Cabernet Franc

Cabernet Franc: Der ideale Verschnittwein

In der Welt des Weins gilt der Cabernet Franc häufig als der "kleine Bruder" des bekannten Cabernet Sauvignon. Tatsächlich tut diese Aussage der roten Rebsorte jedoch Unrecht. Der Cabernet Franc ist vielmehr der Vater des Sauvignon. DNA-Analysen haben ergeben, dass dieser aus einer Kreuzung des Franc und des Sauvingnon Blanc entstanden ist. Der Franc ist überdies auch ein Elternteil des Merlot - gemeinsam mit der inzwischen ausgestorbenen Rebsorte Magdeleine Noire.

Der Cabernet Franc eignet sich deshalb ideal als Verschnittwein.

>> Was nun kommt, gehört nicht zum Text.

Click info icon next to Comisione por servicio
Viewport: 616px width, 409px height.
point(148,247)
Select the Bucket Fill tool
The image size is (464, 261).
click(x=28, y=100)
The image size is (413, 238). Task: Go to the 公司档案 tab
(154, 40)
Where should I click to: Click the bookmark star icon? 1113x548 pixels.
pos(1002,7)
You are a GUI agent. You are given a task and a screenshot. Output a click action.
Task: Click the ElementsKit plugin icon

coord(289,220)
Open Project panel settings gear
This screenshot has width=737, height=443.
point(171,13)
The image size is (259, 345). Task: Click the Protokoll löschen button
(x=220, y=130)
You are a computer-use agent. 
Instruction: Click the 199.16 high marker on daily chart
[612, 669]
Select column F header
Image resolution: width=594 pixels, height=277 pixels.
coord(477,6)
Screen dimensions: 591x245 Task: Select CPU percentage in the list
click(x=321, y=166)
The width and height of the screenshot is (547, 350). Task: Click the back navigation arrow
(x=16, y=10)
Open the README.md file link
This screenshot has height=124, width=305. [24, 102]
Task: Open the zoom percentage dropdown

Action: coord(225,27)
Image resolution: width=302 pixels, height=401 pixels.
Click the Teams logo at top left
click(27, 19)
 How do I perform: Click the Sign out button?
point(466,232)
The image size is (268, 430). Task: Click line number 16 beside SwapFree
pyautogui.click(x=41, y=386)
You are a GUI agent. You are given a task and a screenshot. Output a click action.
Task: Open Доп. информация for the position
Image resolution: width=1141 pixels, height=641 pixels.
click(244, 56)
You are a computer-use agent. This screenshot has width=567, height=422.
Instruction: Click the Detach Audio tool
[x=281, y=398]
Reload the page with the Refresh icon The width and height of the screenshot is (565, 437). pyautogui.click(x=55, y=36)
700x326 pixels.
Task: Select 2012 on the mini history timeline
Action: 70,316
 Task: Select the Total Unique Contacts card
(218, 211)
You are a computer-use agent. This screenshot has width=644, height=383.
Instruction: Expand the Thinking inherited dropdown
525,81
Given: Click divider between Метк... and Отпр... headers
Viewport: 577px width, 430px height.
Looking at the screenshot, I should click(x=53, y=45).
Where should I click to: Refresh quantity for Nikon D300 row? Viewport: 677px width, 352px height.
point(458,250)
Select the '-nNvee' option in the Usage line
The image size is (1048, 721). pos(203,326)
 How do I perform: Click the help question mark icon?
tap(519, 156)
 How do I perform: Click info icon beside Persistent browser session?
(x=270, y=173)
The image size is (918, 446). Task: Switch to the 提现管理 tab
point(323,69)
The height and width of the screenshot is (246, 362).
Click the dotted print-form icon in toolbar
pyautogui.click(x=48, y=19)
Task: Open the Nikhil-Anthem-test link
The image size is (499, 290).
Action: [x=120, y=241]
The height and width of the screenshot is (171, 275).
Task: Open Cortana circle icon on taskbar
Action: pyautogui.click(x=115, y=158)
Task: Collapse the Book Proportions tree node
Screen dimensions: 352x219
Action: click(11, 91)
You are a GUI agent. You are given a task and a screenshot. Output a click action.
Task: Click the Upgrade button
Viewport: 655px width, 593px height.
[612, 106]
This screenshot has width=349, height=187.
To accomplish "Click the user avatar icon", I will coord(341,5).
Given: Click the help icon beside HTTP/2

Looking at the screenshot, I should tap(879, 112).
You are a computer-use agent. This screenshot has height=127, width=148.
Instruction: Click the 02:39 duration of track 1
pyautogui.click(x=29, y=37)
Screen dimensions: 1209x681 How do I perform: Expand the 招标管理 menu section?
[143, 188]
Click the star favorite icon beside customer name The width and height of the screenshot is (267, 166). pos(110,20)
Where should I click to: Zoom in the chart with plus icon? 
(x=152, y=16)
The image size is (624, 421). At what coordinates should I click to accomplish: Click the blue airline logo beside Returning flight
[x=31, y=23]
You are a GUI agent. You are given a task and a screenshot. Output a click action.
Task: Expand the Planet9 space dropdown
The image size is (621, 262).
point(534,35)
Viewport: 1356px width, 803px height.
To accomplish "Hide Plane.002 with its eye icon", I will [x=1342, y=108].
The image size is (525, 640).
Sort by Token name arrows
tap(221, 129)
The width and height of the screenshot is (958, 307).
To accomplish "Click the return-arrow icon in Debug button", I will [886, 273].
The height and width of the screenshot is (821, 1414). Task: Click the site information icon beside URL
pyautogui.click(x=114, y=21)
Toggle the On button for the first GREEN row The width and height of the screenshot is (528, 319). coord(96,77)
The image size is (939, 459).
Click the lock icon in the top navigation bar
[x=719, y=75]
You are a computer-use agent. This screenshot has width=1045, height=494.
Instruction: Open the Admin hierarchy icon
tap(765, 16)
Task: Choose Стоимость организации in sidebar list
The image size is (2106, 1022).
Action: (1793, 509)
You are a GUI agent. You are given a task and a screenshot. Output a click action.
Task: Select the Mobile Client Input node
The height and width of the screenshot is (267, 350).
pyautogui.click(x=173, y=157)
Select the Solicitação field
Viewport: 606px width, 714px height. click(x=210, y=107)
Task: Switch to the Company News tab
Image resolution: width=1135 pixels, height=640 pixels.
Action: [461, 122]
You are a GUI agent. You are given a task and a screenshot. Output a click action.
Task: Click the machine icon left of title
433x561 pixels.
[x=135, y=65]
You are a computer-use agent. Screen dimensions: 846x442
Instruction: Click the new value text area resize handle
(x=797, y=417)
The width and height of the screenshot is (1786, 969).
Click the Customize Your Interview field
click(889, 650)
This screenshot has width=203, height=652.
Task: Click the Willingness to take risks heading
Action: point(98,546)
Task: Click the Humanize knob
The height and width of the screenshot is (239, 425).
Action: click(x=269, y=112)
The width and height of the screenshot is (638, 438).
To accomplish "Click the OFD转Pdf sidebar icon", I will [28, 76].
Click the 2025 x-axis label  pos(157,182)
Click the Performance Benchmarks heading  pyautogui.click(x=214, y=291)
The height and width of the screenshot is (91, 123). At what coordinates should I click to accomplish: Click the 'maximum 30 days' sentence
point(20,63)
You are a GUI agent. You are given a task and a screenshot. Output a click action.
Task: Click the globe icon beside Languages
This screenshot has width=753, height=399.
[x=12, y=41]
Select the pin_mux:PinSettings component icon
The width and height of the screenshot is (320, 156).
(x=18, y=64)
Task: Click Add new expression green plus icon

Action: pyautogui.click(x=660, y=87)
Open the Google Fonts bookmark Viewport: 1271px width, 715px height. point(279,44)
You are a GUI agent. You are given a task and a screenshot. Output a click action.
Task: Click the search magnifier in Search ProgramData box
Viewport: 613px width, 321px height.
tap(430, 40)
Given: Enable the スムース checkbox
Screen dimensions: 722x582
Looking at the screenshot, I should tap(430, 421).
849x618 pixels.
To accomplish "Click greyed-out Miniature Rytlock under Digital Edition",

Cabernet Franc-Trauben - widerstandsfähig gegen klimatische Herausforderungen

Wein

Experten nehmen an, dass der Franc, der seit Jahrhunderten in Bourdeaux angebaut wird, aus wilden Rebsorten entstand. Diese Herkunft hat ihn ideal für Kreuzungen gemacht, ist er doch verhältnismäßig widerstandsfähig gegen wechselnde klimatische Bedingungen. Die Trauben reifen beispielsweise 10 Tage früher als die des Cabernet Sauvignon und sind deshalb vor dem Herbstregen geschützt. In Bourdeaux gilt der Franc deshalb auch als "Schlecht-Wetter-Versicherung." Dieser Umstand macht den Franc für Kreuzungen sehr interessant, um seine klimatische Widerstandsfähigkeit mit dem Aroma anderer Weine kombinieren zu können. Die Trauben des Franc weisen überdies mehr Farbe als die weiteren Rebsorten für Rotweine auf. Auch deshalb werden sie mit Vorliebe zum Verschneiden genutzt.

Cabernet Franc
1/1

Der Tannin- sowie der Säuregehalt des Franc ist geringer als der des Cabernet Sauvignon.

Längst wird der Cabernet Franc deshalb nicht mehr nur in Bourdeaux angebaut. Dort ist er übrigens nur eine von sechs Rebsorten, die für Rotweine genutzt werden dürfen. Große Anbaugebiete sind beispielsweise ebenfalls in Italien, Australien, Kalifornien, Argentinien, Russland, Bulgarien, Rumänien und Neuseeland entstanden. Diese Liste ließe sich problemlos noch verlängern. Sie unterstreicht nochmals die Genügsamkeit der Früchte im Umgang mit den klimatischen Bedingungen. Sie können mit hochsommerlichen Temperaturen und trockener Luft in Australien genauso umgehen wie mit einer hohen Luftfeuchtigkeit in Argentinien und zum Teil sehr niedrigeren Temperaturen in Russland.

Für Liebhaber von fruchtigem Geschmack: Weniger Tannine - dafür mehr Aroma

Der Tannin- sowie der Säuregehalt des Franc ist deutlich geringer als z.B. der des bekannten Cabernet Sauvignon. Seine Adstringenz ist aus diesem Grund ebenfalls deutlich geringer als bei den edlen Tropfen. Dies ist jedoch nicht nur von Nachteil und zwar aus zwei Gründen. Zum einen kann der Franc jünger getrunken werden. Er gelangt also vom Anbau schneller in den Handel und ist deshalb günstiger. Zum anderen kompensiert er den Mangel an "rauem" Geschmack durch mehr Aromen. Liebhaber von fruchtigen Weinen machen mit dem Franc deshalb einen hervorragenden Griff. Deutlich erkennbar sind die Aromen von schwarzen Johannisbeeren, Erdbeeren und Himbeeren. Hinzu kommen Noten von Veilchen, grünem Pfeffer und Paprika. Der Franc bietet deshalb übrigens nicht nur einen intensiven Geschmack, sondern einen ebensolchen Duft. Wenn er nicht verschnitten wird, ist er aufgrund seiner fruchtigen Frische beispielsweise ein beliebter Rotwein für Sommerfeste.

Edelste Weine stammen von der Loire

Gewöhnlich hat der Franc eine Reifezeit von rund fünf Jahren - und damit mehr als doppelt so lang wie beispielsweise ein Spätburgunder. An der Loire gibt es jedoch Winzer, die den Franc sogar 10 bis 15 Jahre reifen lassen. Die edelsten Tropfen dieses besonderen Rotweins finden Sie deshalb in diesen Anbaugebieten. Ihr Aroma ist intensiver. Es unterscheidet sich zudem häufig von dem Geschmack des Franc aus anderen Anbaugebieten. Verantwortlich ist der sandige Untergrund an der Loire. Vielerorts wird der Franc auf kalkhaltigem Boden angebaut, wodurch es zu anderen Noten kommen kann.